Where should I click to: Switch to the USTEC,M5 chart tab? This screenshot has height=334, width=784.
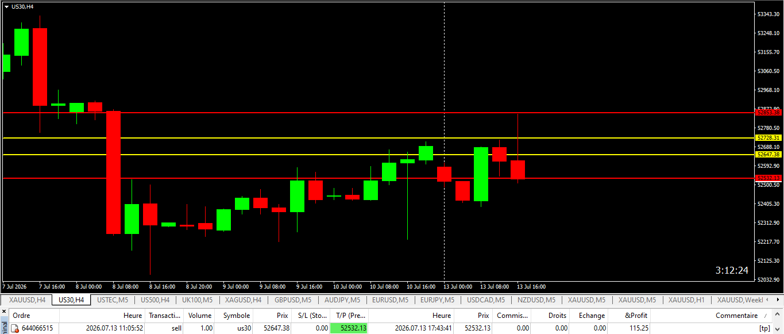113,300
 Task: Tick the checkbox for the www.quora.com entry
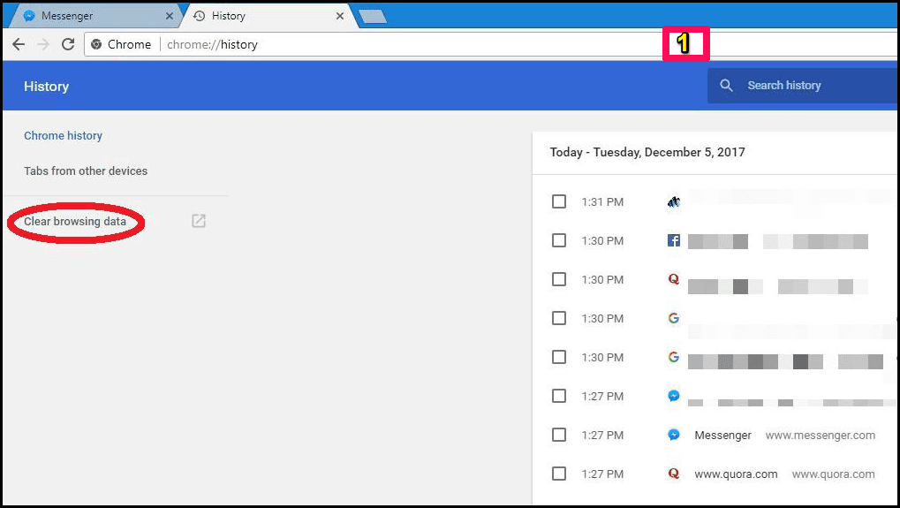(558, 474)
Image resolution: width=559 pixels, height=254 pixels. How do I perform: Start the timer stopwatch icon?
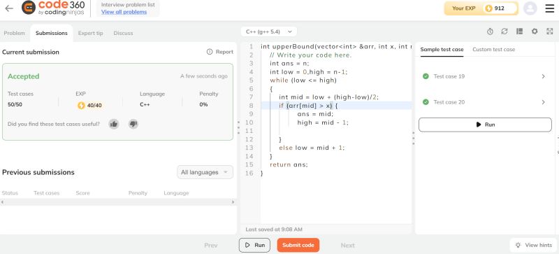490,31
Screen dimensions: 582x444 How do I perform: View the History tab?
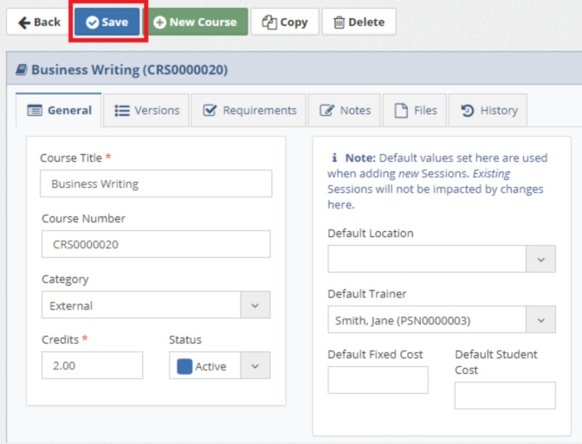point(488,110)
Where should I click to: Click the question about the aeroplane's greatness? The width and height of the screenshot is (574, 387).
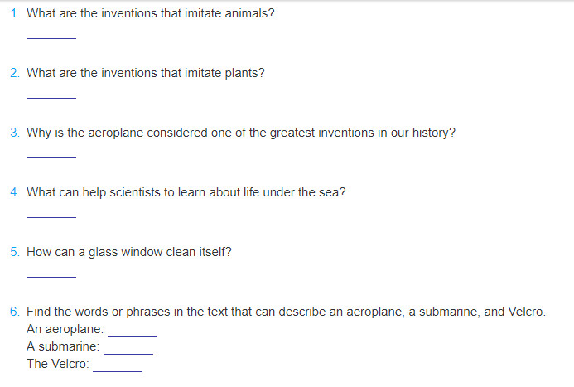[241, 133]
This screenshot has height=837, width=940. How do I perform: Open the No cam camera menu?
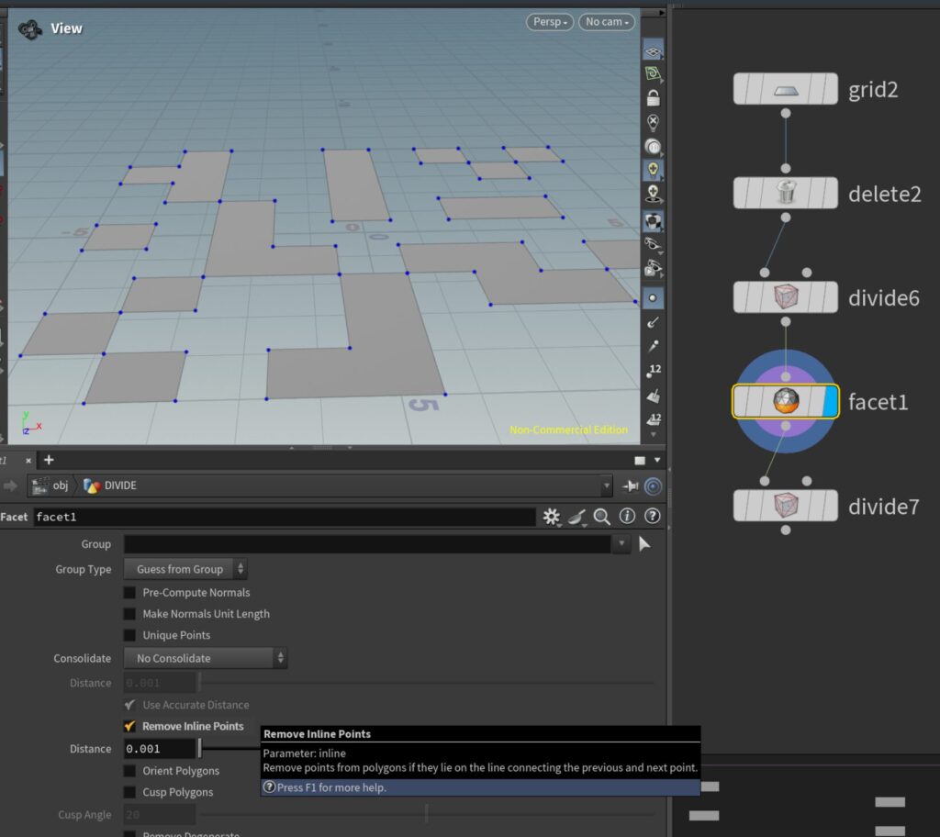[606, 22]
—————
### What the exercise asks
Could you write out every line of the records again, requests included, but shift each coordinate in the answers up by 146? Leave the pictures out.

### Task answer
Where should I click to: Switch to the USTEC,M5 chart tab? This screenshot has height=334, width=784.
259,446
 Task: Tick the checkbox for the www.quora.com entry
(704, 620)
Image resolution: width=559 pixels, height=254 pixels. How do I perform: Start the timer stopwatch icon?
636,177
Screen dimensions: 582x444 How do I perform: View the History tab?
point(634,256)
Where should I click to: Click the question about the aeroplane's greatness? The width and height of the screenshot is (574, 387).
[387, 279]
This screenshot has height=837, width=940. How do I perform: Open the No cam camera menu?
[752, 168]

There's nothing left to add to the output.